--- Stored records ---
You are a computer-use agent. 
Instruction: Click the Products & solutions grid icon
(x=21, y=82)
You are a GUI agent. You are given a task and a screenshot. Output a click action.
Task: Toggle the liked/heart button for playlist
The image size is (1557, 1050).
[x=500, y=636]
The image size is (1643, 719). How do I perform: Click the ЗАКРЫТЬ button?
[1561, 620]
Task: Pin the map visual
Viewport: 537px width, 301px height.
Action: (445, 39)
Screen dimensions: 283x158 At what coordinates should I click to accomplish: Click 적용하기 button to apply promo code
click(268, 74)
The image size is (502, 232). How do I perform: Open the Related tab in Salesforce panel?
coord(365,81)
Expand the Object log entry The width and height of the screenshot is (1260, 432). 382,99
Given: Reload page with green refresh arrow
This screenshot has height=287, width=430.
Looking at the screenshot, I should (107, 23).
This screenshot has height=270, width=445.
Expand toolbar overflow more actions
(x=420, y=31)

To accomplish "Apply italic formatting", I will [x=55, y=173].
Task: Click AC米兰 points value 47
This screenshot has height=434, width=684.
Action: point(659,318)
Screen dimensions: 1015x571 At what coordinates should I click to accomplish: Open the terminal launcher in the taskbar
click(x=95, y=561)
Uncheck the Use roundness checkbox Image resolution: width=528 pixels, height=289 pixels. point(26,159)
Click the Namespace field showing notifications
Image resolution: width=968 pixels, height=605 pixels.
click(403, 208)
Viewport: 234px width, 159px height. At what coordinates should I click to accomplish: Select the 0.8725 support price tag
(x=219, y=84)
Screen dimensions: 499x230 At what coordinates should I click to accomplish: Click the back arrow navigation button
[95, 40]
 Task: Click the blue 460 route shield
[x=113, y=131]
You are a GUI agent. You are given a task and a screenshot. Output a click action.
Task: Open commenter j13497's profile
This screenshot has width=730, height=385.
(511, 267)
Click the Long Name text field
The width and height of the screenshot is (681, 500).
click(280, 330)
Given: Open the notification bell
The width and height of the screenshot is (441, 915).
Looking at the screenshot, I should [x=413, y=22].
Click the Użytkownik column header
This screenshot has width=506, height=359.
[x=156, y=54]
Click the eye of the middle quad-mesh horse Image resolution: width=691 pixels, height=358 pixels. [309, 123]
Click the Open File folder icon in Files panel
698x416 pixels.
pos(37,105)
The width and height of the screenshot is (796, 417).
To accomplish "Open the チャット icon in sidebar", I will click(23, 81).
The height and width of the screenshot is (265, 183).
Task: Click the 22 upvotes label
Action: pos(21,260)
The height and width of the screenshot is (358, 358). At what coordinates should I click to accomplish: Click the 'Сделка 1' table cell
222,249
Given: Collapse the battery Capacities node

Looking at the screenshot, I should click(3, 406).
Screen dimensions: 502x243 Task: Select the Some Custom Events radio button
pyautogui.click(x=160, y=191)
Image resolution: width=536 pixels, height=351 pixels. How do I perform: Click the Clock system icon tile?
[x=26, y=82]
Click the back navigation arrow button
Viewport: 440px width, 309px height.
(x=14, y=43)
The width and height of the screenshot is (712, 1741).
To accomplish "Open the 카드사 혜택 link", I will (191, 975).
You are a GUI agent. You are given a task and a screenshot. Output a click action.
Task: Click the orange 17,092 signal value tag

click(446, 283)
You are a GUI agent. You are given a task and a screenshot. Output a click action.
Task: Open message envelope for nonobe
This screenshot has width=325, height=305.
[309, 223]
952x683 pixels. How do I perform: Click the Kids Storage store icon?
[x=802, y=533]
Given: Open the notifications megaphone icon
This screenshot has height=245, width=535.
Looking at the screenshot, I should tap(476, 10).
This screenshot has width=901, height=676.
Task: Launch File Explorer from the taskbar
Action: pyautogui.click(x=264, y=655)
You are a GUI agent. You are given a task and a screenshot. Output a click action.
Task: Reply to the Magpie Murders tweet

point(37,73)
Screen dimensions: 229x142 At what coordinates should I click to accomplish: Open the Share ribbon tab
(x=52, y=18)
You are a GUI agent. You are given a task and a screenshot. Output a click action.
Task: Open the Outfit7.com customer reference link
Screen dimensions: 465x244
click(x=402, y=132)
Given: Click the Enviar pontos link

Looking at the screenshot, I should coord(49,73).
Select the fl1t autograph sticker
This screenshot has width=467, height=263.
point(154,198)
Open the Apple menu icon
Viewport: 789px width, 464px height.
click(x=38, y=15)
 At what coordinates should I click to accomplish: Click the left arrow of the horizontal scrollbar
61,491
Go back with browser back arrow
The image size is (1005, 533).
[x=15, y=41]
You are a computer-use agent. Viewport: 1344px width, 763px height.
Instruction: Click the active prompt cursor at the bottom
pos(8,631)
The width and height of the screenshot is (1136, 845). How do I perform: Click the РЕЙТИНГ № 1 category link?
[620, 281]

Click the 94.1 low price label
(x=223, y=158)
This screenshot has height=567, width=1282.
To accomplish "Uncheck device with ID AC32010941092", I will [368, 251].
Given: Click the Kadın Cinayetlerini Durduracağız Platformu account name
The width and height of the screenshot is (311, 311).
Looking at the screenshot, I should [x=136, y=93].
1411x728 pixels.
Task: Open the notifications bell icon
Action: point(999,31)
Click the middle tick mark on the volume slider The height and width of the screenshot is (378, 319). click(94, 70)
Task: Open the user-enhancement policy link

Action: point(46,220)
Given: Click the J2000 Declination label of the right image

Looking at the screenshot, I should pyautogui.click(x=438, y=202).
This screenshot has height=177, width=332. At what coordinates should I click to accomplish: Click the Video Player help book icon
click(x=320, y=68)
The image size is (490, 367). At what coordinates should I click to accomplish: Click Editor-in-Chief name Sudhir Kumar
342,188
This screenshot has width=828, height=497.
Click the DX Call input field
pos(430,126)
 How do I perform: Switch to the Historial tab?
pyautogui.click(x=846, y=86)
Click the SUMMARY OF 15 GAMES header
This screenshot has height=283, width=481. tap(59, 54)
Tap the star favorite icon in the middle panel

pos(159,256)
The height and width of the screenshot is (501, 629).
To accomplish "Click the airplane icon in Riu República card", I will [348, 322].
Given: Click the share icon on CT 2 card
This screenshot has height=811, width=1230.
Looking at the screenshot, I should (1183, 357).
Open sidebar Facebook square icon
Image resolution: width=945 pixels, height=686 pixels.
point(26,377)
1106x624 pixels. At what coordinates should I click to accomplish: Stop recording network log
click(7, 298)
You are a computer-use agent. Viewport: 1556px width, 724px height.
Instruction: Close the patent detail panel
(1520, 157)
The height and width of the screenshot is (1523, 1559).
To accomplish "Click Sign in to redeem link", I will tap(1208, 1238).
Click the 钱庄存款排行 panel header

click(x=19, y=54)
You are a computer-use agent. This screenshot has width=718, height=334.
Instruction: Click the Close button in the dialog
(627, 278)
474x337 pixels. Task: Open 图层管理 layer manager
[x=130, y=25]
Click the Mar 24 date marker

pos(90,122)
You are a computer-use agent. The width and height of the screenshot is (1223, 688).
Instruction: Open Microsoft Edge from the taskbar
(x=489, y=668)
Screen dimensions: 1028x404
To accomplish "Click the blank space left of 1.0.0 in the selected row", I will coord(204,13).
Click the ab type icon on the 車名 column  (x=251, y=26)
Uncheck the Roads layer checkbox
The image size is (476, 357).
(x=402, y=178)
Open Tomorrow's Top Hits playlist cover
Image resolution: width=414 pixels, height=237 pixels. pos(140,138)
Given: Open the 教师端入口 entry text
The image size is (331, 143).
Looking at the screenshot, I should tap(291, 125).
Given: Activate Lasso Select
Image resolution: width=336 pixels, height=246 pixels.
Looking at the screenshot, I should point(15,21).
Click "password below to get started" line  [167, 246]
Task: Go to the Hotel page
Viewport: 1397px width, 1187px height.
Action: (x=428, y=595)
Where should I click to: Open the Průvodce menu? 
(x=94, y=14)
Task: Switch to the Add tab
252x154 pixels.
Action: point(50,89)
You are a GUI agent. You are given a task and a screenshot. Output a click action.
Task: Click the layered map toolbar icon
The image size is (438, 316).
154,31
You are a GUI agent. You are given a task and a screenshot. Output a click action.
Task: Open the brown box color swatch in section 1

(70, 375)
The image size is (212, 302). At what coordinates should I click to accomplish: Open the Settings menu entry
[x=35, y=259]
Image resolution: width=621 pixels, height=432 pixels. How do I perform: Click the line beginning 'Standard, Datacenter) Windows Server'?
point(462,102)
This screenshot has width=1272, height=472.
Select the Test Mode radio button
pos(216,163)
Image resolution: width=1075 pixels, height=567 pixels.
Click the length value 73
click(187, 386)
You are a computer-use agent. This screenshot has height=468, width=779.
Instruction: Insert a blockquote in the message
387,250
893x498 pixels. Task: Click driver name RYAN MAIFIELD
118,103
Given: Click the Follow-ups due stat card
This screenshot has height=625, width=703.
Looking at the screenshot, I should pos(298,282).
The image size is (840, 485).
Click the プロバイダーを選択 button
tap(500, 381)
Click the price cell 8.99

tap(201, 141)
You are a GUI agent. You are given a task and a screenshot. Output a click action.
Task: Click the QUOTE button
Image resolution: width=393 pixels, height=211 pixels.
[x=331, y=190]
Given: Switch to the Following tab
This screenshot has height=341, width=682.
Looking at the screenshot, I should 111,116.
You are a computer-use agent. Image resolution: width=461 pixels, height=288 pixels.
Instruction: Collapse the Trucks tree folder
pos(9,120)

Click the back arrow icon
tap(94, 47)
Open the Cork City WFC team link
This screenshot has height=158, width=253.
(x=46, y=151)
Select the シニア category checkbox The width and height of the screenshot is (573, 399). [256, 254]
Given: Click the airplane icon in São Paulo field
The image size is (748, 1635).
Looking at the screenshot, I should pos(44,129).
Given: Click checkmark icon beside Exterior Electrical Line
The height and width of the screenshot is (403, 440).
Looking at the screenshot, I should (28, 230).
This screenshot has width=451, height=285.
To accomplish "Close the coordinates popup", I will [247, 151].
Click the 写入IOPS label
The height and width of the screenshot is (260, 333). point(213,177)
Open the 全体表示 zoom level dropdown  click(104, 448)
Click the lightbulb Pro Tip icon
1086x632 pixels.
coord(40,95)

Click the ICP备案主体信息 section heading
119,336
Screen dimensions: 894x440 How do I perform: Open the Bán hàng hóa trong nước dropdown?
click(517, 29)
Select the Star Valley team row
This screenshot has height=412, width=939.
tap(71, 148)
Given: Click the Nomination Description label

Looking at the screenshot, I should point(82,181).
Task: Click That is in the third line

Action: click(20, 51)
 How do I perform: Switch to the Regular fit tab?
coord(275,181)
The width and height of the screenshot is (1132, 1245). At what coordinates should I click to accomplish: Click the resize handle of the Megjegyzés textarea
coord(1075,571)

--- DIRECTIONS FOR THIS TASK ---
Filter the records for the word "Uncheck" and show every line that has it.

--- EXPECTED OUTPUT ---
Uncheck the Use roundness checkbox Image resolution: width=528 pixels, height=289 pixels. point(26,159)
To accomplish "Uncheck device with ID AC32010941092", I will [368, 251].
Uncheck the Roads layer checkbox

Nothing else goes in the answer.